§ **WRITTEN TASK**:
Rewrite the data lines starting at the line containing "This screenshot has width=719, height=1280." and ending at the line containing "This screenshot has height=566, width=800.", substituting "Give the coordinates of" for "What are the coordinates of" and leaving everything else unchanged.

§ **DATA**:
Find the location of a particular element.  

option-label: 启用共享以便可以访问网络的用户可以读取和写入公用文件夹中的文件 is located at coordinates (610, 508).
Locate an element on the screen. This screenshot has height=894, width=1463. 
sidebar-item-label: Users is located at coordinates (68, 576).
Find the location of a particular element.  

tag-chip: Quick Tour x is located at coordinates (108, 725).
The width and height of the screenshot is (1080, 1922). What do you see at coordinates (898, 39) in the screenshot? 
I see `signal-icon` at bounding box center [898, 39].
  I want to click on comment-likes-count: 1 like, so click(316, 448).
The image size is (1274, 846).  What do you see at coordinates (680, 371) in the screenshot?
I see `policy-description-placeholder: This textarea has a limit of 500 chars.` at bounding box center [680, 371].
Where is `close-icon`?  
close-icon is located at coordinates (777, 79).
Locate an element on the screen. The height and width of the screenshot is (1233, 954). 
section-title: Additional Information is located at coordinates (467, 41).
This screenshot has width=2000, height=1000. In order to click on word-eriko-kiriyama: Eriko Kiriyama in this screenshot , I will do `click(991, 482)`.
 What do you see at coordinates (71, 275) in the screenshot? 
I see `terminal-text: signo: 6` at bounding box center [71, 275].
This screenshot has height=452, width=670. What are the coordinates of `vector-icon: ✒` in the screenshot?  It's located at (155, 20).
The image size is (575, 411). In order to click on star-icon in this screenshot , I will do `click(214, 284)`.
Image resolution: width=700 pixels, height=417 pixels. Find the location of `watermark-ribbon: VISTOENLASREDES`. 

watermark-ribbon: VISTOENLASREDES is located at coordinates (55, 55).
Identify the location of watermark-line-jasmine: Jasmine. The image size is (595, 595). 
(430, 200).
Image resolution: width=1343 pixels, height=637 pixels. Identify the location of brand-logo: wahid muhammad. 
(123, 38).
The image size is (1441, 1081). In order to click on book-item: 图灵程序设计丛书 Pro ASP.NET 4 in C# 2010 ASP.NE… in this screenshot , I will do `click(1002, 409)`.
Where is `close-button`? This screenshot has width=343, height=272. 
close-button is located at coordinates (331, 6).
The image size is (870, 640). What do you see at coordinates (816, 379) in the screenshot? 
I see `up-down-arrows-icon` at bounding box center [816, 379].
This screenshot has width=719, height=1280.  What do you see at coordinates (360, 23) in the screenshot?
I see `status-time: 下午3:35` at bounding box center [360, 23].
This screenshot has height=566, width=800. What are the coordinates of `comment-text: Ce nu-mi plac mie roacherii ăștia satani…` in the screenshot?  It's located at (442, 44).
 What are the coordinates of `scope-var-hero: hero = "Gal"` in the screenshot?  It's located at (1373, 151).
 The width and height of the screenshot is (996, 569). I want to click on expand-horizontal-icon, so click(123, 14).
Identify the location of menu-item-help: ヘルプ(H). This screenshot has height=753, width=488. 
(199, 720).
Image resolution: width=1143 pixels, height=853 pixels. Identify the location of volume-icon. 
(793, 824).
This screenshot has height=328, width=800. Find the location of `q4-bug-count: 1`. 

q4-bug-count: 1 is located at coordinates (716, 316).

§ **RESULT FOR THIS TASK**:
This screenshot has width=719, height=1280.  What do you see at coordinates (360, 23) in the screenshot?
I see `status-time: 下午3:35` at bounding box center [360, 23].
This screenshot has height=566, width=800. Give the coordinates of `comment-text: Ce nu-mi plac mie roacherii ăștia satani…` in the screenshot?  It's located at (442, 44).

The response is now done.